The data below:

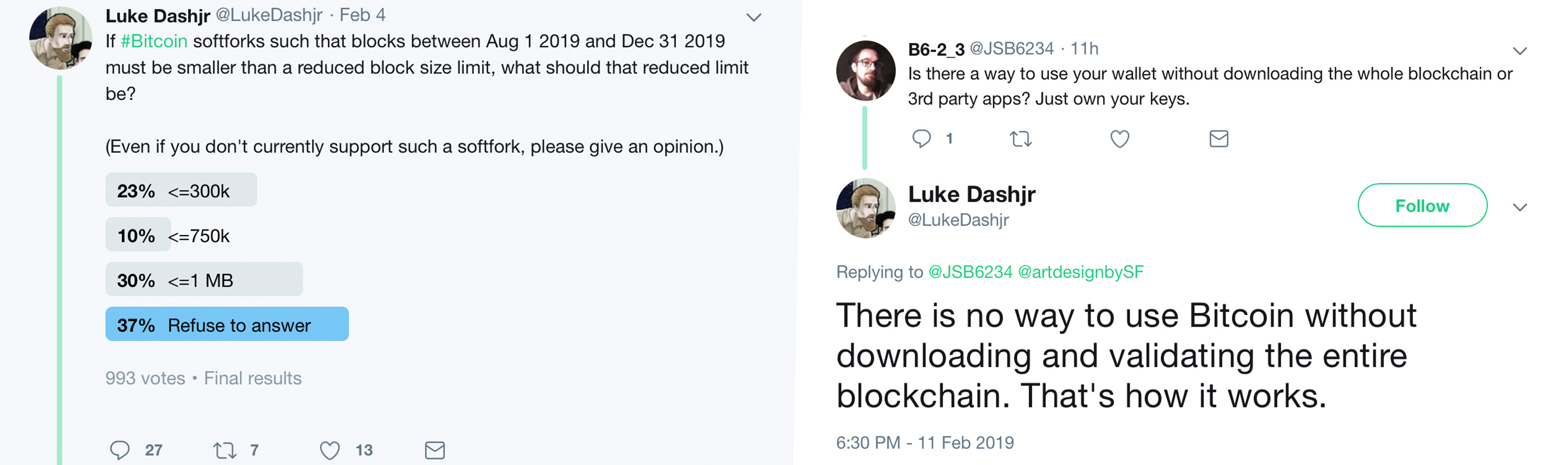Open the reply count of 27 conversation

coord(153,451)
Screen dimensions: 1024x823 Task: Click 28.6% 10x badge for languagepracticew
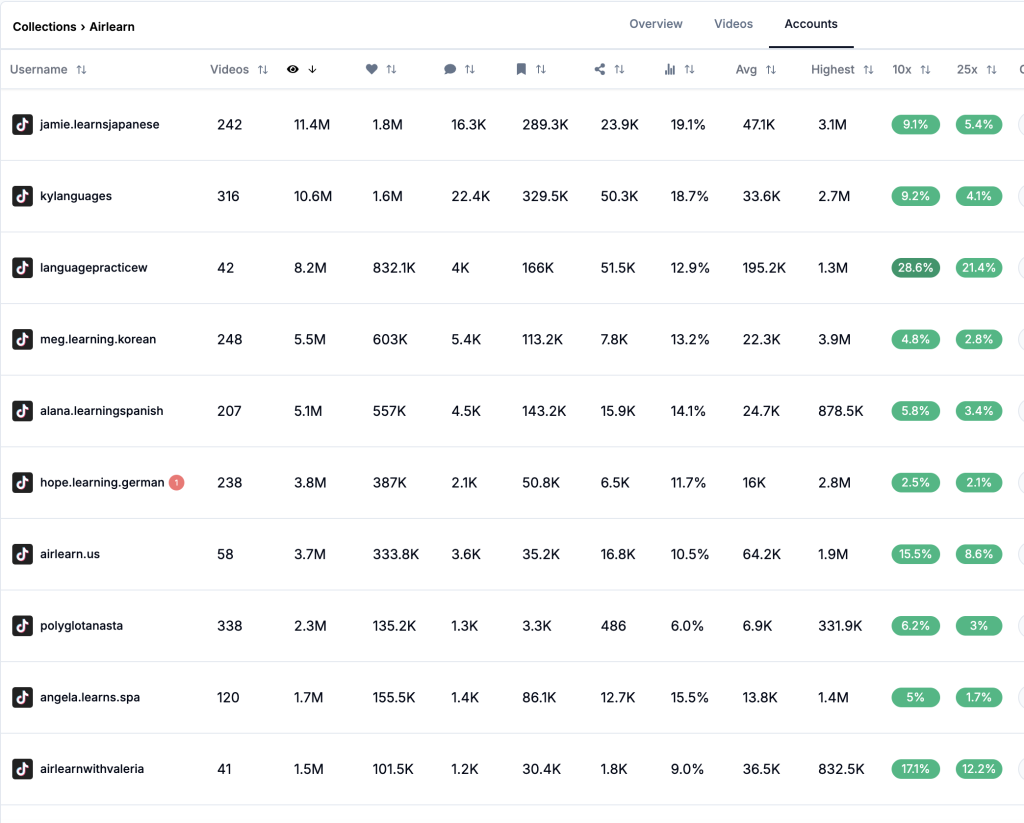pos(915,268)
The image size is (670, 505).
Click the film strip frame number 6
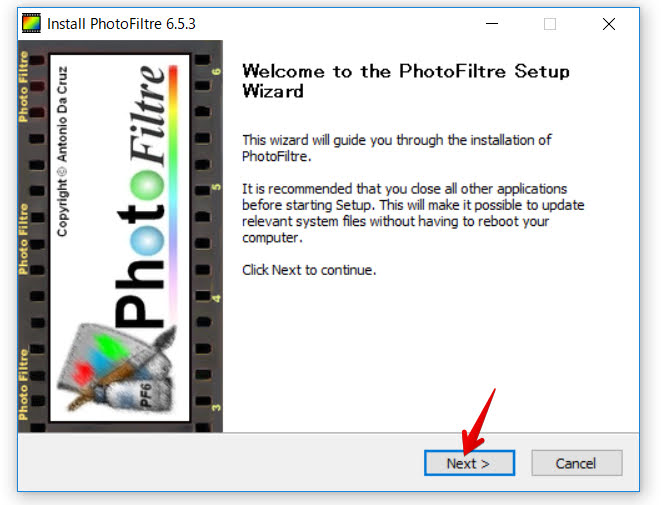[216, 71]
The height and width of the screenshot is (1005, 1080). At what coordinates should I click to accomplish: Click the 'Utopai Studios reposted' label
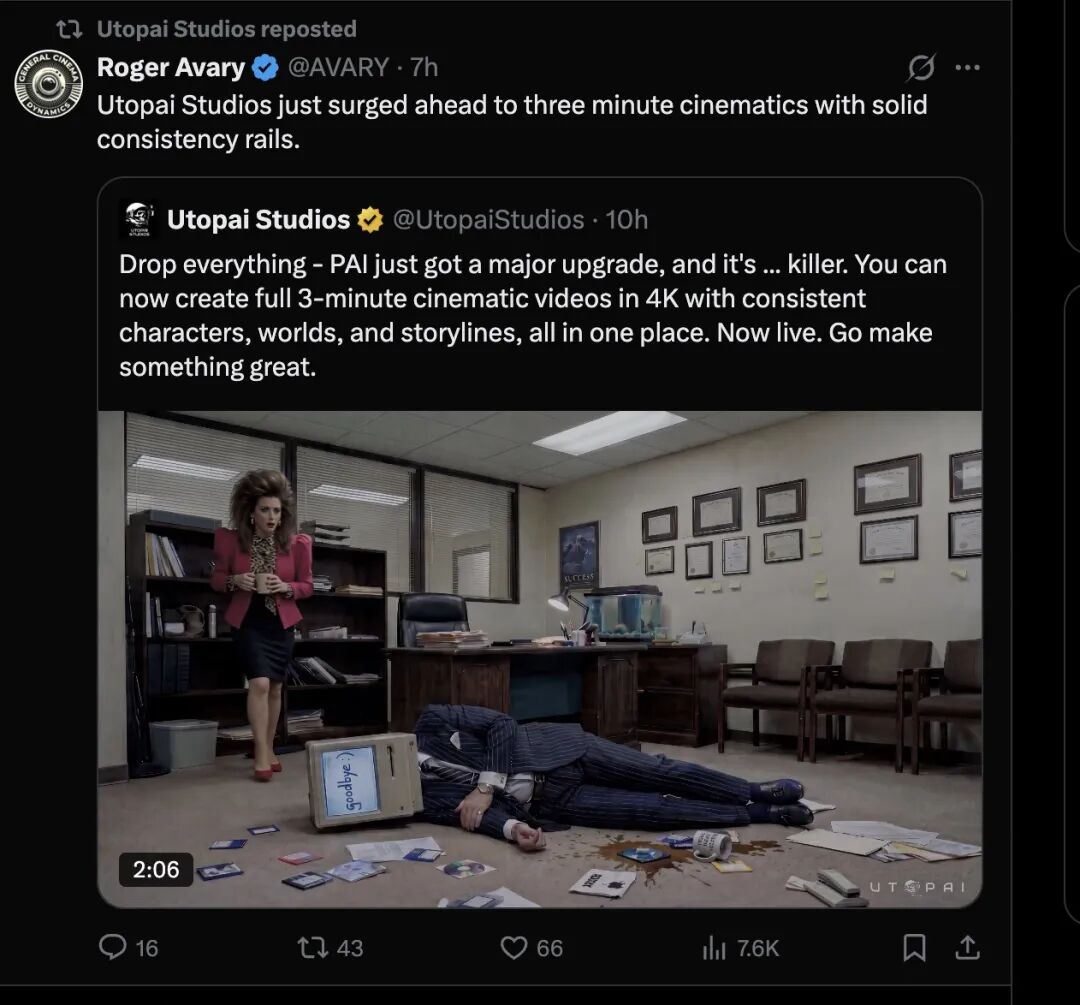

End of The data.

> [What is expected]: Please restate word for word each line from the one containing "Screen dimensions: 1024x823" to the end of the data above, without the pictures.

> [Answer to this task]:
Screen dimensions: 1024x823 Task: Click 28.6% 10x badge for languagepracticew
pos(915,268)
The image size is (670, 505).
Click the film strip frame number 6
[216, 71]
The height and width of the screenshot is (1005, 1080). At what coordinates should I click to accomplish: Click the 'Utopai Studios reposted' label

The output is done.